§ EXERCISE DIRECTIONS: Rewrite the lines from the line with "At what (x,y)" up to and including the line with "This screenshot has width=2576, height=728. In", swapping "screenshot" for "screen capture" and leaving everything else untouched.
+===+
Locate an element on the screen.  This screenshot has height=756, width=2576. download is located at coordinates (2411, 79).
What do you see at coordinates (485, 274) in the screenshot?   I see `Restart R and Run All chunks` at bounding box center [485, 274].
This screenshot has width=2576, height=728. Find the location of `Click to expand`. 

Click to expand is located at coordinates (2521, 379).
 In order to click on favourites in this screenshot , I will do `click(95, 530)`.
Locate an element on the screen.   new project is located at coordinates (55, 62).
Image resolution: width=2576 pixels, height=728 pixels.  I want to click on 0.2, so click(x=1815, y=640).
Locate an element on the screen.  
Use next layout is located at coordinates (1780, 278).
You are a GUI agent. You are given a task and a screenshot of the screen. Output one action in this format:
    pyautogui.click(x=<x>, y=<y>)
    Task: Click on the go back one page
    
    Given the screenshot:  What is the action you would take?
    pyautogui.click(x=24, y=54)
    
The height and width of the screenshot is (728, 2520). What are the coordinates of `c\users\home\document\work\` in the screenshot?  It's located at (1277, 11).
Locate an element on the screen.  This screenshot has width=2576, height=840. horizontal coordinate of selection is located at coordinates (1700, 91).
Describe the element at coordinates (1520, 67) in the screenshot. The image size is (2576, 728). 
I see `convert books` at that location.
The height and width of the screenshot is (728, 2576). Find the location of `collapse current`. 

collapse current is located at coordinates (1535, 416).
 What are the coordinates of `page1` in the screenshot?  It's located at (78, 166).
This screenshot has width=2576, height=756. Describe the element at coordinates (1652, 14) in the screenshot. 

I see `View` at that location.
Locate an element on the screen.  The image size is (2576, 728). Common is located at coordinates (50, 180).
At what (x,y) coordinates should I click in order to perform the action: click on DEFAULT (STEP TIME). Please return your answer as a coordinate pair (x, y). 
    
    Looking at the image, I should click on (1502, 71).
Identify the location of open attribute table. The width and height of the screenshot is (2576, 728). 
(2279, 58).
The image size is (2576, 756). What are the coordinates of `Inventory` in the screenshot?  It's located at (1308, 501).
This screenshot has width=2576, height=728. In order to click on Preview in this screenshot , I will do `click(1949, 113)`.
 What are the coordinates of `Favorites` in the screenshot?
+===+
§ TASK OUTPUT:
At what (x,y) coordinates should I click in order to perform the action: click on DEFAULT (STEP TIME). Please return your answer as a coordinate pair (x, y). 
    
    Looking at the image, I should click on (1502, 71).
Identify the location of open attribute table. The width and height of the screen capture is (2576, 728). 
(2279, 58).
The image size is (2576, 756). What are the coordinates of `Inventory` in the screen capture?  It's located at (1308, 501).
This screen capture has width=2576, height=728. In order to click on Preview in this screen capture , I will do `click(1949, 113)`.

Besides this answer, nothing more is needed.